In the last couple of months we’ve had Slade (twice), the Bee Gees (despite one member having snuffed it), the KLF (please), and this summer even the creativity-proof Rolling Stones will be hitting Russian shores. With this in mind I think I can be forgiven for presuming Sparks’ first appearance in Russia, 35 years after their first album, was scheduled simply to shake the charity collection box in a new precinct. I could not have been more wrong.

Split over two nights at B2, Sparks in Moscow was an unqualified triumph. Indeed the reception on Monday night was so overwhelming that it prompted front man Ron Mael to pledge to return in the summer. 35 years to get here, and now they want to come back in 3 months. I can only hope for those that missed out that they got a double-entry visa; this was one of those concerts you felt a warm sense of smugness at having attended.

In my opinion, the remarkable success of the gig owed as much to a smart choice of play-list as the quality of the material itself. Facing an audience expecting some of their older floor-fillers (listened to on vinyl whilst sneaking out of Communist classrooms according to one reveller) you would have expected a heavy back catalogue bias. Instead, the American brothers split the concert 50:50.

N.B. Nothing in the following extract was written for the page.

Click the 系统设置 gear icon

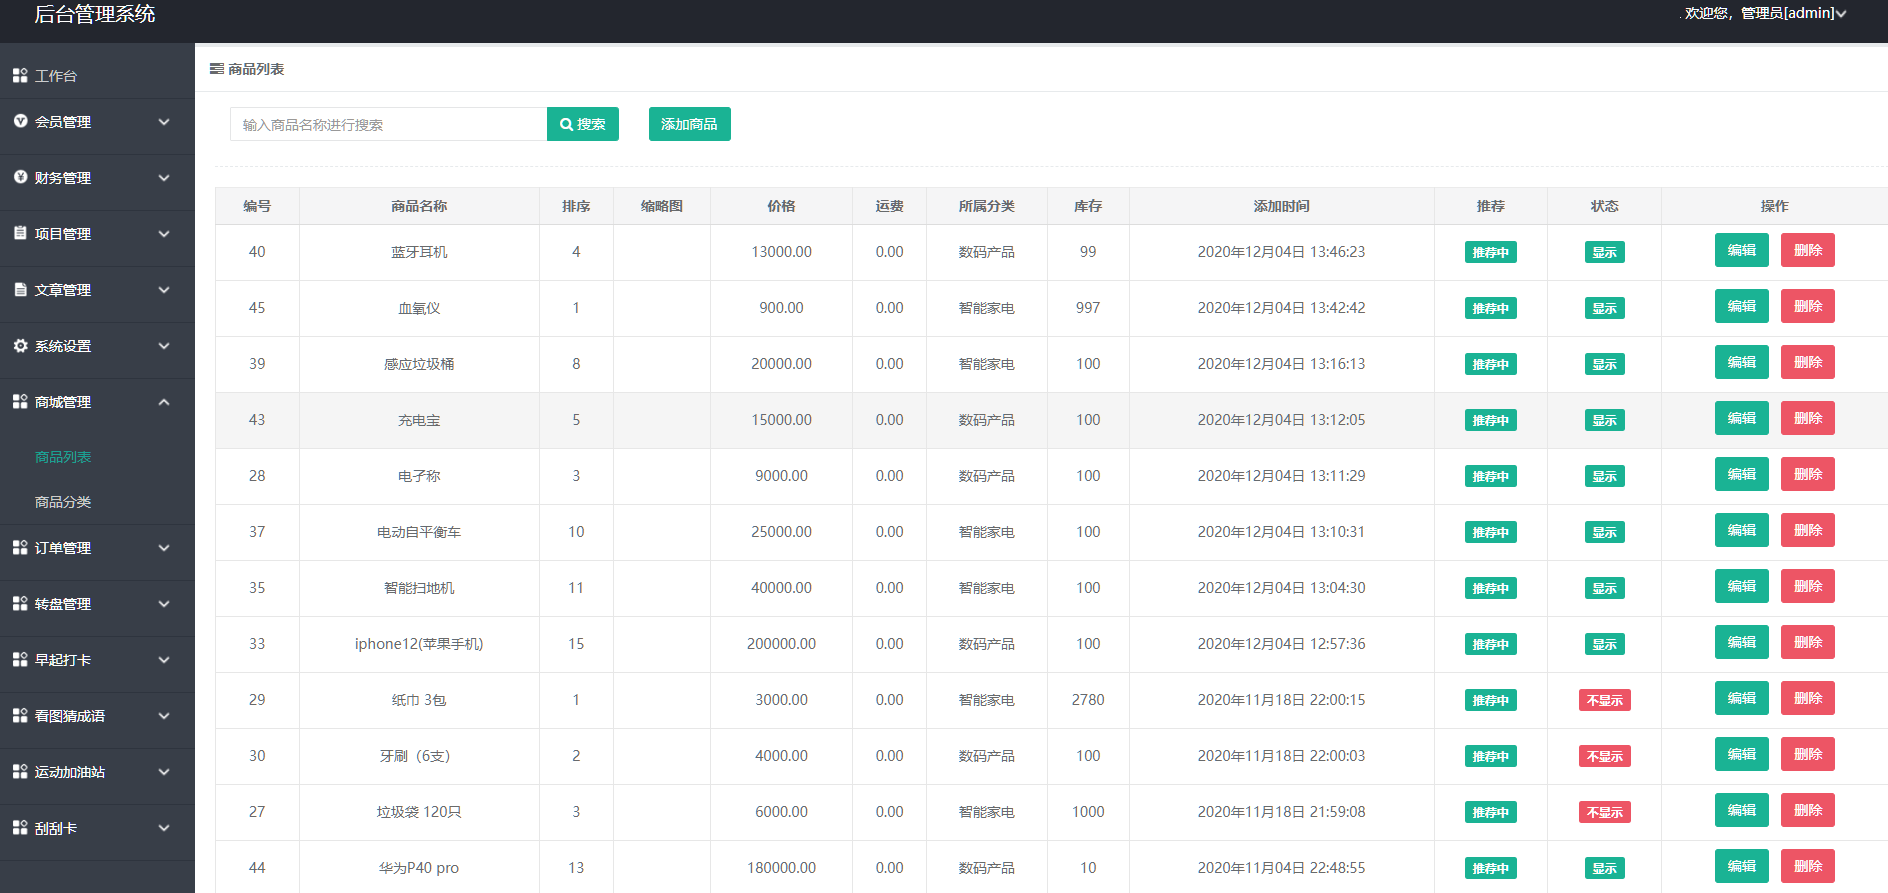(x=20, y=345)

First came a full run through of the less familiar (twentieth) new album “Hello Young Lovers”. The disc is brand spanking new, released on 6 February and bearing all the hallmarks of Sparks’ experimental, innovative genius, it is as refreshing as a spring dip in Lake Baikal. The fans warmed to the new stuff immediately with several singing along despite the album having been overlooked by radio stations in Europe let alone Russia. For me, “Perfume”, “Dick Around” and “(Baby, Baby) Can I Invade Your Country” are some of the catchiest, cleverest tunes I have heard for ages and their omission from the mainstream is baffling.

Nevertheless, if the music wasn’t enough there was the colourful spectacle of straight-man Ron’s battles with his own video screen image or bursts on the air guitar to entertain. The band also used the screen to flash up their powerful lyrics and add a dose of slapstick to ease them through the album’s more difficult moments. There weren’t many.

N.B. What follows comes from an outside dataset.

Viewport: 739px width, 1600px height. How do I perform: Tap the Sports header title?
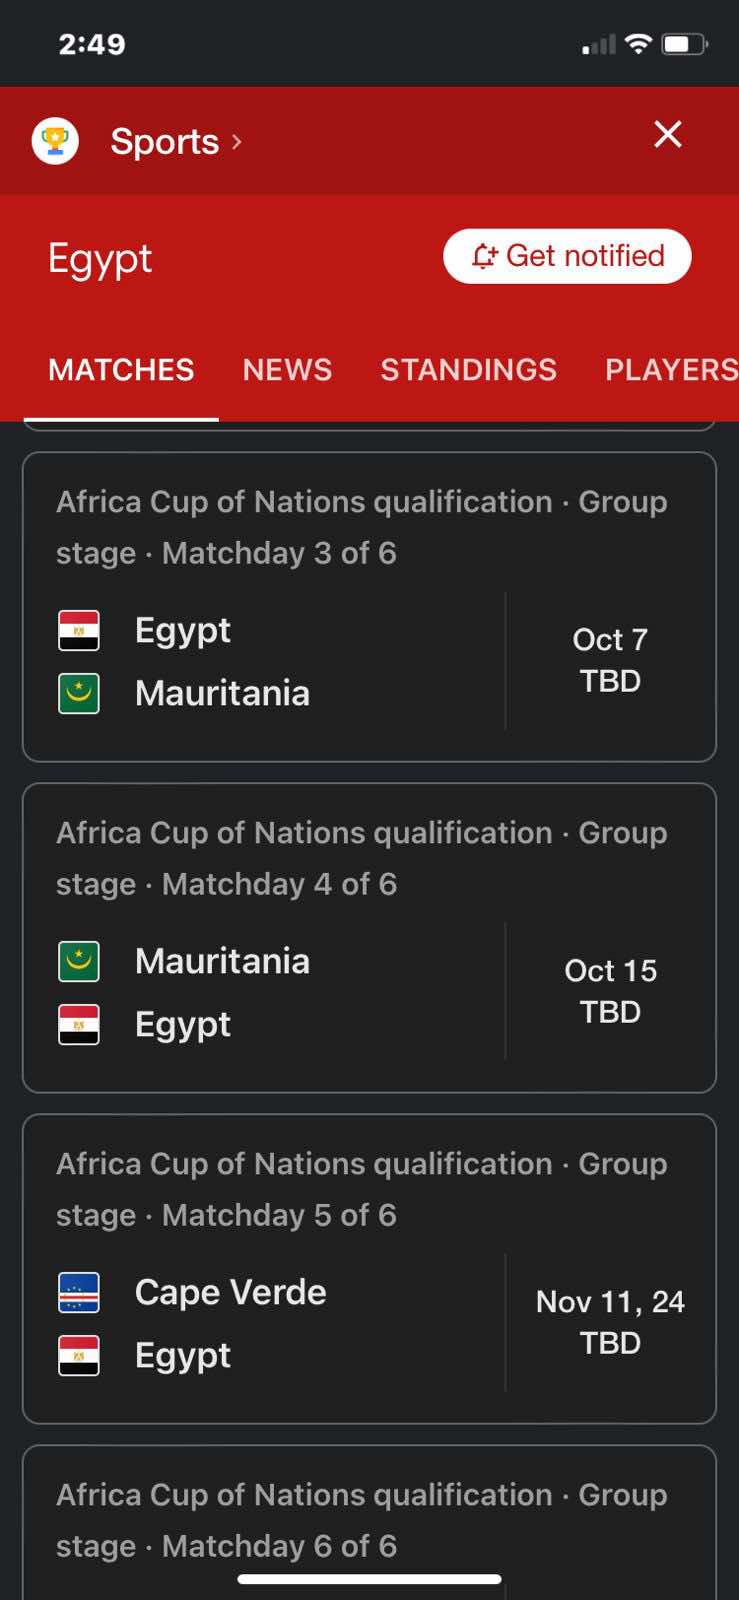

In any case, anyone who did find the opening 90 minutes difficult to swallow had a whopping great bucketful of sugar to follow in the second half. The band cleared the stage and set about blasting the crowd into orbit with some of their most popular oldies. Beginning appropriately with “Aeroflot” and moving through “Happy Hunting Ground” and “Bon Voyage” to “Never Turn Your Back on Mother Earth”. Then a familiar introductory tinkle from Ron’s keyboard heralded the gig’s deafening crescendo - “This Town Ain’t Big Enough for the Both of Us”. Though he has probably done it more times than my Gran has had hot dinners, Russell delivered this 1974 hit with all the enthusiasm of a teenager doing his first gig.

Throughout this second half jamboree, Ron assumed his traditional waxwork pose at the keyboard whilst younger brother Russell jumped around like a jack-in-the-box. In both looks and mannerisms, they make an intriguing double act; like Alan Greenspan teaming up with Austin Powers. Backed up by a group that includes former Faith no More guitarist Dean Menta and Redd Kross bassist Steve McDonald the band’s music may defy categorisation but the sound is of unquestionable quality.

For thirty years Sparks have been the midfield workmen behind strikers like Queen, the Pet Shop Boys and Depeche Mode. Their new material is now setting the agenda for a whole new generation of rockers; Goldfrapp being one example. At the same time they put on one hell of a show, making them a must-see act regardless of their bulging back catalogue. If bands, like sportsmen, are only as good as their last performance, Sparks are at the top of their game. If you were remiss enough to miss out this time, make sure you catch them if immigration lets them back for a second go in the summer.